The request => Copy the material from the line with "The height and width of the screenshot is (504, 1212)." to the line with "(x=684, y=741)", reproducing each line word for word.

Information provided =>
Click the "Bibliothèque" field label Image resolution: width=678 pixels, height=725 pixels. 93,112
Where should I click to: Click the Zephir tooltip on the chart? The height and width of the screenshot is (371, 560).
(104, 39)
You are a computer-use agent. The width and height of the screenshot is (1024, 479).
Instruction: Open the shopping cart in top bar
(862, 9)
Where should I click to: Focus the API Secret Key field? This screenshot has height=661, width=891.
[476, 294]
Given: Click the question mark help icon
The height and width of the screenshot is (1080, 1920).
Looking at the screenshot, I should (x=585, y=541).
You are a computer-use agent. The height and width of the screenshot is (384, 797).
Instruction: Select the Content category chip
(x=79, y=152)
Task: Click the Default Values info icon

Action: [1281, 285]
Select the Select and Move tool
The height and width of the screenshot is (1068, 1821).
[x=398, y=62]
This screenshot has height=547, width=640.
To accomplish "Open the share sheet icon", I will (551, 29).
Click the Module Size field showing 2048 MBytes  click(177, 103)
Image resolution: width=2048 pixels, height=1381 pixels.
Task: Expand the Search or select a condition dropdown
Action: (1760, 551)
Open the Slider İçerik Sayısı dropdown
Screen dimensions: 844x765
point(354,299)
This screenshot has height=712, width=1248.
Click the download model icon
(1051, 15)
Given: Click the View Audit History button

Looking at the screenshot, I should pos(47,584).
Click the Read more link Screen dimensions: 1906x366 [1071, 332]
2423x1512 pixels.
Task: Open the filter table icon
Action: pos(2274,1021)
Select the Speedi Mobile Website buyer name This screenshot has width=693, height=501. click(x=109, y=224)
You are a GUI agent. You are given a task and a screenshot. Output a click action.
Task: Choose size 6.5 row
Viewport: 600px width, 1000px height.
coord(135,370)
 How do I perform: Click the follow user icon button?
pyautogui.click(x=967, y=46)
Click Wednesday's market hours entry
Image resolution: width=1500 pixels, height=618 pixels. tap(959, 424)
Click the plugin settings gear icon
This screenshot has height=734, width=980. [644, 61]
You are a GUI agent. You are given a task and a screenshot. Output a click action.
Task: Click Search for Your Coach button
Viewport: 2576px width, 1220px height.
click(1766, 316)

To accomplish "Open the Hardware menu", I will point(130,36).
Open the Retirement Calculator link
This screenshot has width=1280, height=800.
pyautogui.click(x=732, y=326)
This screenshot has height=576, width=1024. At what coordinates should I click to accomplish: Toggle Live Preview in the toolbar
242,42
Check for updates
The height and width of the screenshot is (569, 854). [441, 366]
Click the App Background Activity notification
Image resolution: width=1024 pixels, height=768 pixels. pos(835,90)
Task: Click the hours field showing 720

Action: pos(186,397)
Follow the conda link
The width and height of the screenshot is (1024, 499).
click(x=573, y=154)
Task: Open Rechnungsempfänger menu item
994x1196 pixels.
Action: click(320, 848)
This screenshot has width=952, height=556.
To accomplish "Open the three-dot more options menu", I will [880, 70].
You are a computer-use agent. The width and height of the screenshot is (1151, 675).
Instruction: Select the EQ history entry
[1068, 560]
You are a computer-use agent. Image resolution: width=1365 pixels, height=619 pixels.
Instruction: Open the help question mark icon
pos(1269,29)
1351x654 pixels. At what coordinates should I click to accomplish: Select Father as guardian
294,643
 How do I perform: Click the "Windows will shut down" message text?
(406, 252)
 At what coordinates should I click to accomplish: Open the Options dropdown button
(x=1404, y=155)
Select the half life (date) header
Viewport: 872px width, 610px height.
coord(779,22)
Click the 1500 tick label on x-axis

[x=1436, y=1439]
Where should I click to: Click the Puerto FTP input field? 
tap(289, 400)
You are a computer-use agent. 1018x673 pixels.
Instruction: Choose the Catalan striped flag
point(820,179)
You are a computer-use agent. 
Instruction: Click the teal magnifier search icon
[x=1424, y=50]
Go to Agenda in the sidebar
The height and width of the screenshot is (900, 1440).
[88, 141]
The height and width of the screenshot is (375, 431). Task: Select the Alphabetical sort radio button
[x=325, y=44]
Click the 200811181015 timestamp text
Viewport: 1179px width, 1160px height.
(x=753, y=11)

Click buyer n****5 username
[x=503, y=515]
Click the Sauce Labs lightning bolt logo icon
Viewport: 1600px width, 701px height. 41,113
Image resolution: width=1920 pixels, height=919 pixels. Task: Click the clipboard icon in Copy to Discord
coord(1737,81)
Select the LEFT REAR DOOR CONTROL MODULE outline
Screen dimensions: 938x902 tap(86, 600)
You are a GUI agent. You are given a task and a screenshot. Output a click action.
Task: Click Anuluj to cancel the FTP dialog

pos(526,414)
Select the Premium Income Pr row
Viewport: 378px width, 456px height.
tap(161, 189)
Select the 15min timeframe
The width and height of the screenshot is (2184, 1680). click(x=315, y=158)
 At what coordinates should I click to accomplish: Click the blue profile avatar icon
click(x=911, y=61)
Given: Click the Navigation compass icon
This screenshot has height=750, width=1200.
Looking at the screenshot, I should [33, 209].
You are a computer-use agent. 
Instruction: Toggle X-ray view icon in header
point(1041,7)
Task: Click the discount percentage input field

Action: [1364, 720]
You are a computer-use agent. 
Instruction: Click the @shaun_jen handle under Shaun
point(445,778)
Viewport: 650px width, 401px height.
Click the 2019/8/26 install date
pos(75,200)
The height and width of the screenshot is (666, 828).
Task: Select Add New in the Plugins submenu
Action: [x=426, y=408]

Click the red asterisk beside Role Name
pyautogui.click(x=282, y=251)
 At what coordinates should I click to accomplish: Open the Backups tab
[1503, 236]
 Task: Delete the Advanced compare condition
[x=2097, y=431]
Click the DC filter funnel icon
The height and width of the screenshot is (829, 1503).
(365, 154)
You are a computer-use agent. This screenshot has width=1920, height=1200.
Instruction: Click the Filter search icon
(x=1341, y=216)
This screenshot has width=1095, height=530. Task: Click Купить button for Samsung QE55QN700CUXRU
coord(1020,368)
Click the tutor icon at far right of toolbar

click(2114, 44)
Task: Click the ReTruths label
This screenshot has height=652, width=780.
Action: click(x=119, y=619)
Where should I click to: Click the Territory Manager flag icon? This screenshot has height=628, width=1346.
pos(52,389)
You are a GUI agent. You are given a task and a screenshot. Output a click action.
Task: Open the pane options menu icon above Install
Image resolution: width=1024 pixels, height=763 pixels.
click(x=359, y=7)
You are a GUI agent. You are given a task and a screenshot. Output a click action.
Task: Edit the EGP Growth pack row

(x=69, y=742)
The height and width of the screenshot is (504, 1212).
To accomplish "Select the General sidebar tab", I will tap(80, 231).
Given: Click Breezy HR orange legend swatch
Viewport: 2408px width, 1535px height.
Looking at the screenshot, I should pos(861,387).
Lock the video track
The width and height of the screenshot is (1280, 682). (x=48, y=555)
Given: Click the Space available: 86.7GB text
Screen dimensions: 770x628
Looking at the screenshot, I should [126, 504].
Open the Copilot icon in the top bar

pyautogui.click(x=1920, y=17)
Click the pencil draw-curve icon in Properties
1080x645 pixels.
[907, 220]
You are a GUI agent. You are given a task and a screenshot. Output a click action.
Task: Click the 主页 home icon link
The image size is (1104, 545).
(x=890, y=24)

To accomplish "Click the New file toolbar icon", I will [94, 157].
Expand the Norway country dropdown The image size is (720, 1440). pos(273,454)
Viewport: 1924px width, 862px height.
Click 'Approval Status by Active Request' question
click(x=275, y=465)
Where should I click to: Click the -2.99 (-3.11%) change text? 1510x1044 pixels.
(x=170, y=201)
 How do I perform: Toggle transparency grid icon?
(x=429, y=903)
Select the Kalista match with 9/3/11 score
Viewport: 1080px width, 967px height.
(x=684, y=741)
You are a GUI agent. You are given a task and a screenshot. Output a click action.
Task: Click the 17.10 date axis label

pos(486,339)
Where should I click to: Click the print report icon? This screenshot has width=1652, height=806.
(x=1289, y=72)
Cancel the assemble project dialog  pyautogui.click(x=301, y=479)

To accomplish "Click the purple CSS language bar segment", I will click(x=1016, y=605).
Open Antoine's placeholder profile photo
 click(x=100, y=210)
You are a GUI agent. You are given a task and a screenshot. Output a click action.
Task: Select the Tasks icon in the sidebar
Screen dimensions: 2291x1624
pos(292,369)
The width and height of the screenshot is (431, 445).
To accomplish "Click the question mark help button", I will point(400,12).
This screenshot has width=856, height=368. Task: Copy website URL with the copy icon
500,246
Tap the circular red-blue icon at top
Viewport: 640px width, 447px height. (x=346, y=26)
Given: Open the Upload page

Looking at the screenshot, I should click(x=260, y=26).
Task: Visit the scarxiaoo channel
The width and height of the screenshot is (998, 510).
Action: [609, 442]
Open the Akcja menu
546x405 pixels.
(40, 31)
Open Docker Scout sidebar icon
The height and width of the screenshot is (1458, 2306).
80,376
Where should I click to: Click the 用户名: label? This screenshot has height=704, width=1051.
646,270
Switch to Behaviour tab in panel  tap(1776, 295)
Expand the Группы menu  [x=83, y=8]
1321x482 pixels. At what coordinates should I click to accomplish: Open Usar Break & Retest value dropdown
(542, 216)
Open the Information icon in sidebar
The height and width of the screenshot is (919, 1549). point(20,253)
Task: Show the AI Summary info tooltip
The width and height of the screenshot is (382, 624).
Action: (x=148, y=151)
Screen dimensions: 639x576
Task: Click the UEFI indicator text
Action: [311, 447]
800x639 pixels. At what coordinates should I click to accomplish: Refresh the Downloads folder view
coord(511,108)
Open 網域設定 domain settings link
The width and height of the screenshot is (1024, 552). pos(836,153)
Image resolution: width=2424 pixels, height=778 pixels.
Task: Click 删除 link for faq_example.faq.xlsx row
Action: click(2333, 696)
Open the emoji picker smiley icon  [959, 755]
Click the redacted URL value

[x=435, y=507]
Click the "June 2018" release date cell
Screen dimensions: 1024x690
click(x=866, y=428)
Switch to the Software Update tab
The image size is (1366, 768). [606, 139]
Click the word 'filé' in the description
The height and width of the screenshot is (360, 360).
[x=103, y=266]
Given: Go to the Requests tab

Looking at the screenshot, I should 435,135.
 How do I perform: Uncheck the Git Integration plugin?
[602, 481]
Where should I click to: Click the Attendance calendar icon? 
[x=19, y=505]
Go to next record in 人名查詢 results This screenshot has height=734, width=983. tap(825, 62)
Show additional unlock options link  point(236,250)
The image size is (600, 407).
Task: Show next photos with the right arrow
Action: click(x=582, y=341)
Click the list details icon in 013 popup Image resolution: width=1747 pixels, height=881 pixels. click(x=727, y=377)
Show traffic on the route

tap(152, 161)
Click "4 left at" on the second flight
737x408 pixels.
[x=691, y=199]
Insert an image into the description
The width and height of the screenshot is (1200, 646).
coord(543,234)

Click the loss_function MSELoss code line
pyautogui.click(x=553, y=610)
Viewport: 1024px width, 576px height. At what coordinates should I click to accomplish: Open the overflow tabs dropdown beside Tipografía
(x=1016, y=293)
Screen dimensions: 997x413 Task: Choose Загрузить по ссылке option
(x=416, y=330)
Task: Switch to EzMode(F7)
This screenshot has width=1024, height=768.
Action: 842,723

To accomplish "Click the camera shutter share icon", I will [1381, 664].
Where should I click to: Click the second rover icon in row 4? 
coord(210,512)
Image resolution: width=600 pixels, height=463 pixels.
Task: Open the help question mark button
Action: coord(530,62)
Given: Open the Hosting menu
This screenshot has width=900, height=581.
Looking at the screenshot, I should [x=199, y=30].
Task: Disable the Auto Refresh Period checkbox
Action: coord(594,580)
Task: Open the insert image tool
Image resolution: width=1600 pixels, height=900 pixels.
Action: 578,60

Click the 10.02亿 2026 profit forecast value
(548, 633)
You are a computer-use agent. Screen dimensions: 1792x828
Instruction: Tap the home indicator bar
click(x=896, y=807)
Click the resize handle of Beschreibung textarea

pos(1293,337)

The answer =>
The height and width of the screenshot is (504, 1212).
To accomplish "Select the General sidebar tab", I will tap(80, 231).
Given: Click Breezy HR orange legend swatch
Viewport: 2408px width, 1535px height.
Looking at the screenshot, I should pos(861,387).
Lock the video track
The width and height of the screenshot is (1280, 682). (x=48, y=555)
Given: Click the Space available: 86.7GB text
Screen dimensions: 770x628
Looking at the screenshot, I should [126, 504].
Open the Copilot icon in the top bar

pyautogui.click(x=1920, y=17)
Click the pencil draw-curve icon in Properties
1080x645 pixels.
[907, 220]
You are a GUI agent. You are given a task and a screenshot. Output a click action.
Task: Click the 主页 home icon link
The image size is (1104, 545).
(x=890, y=24)

To accomplish "Click the New file toolbar icon", I will [94, 157].
Expand the Norway country dropdown The image size is (720, 1440). pos(273,454)
Viewport: 1924px width, 862px height.
Click 'Approval Status by Active Request' question
click(x=275, y=465)
Where should I click to: Click the -2.99 (-3.11%) change text? 1510x1044 pixels.
(x=170, y=201)
 How do I perform: Toggle transparency grid icon?
(x=429, y=903)
Select the Kalista match with 9/3/11 score
Viewport: 1080px width, 967px height.
(x=684, y=741)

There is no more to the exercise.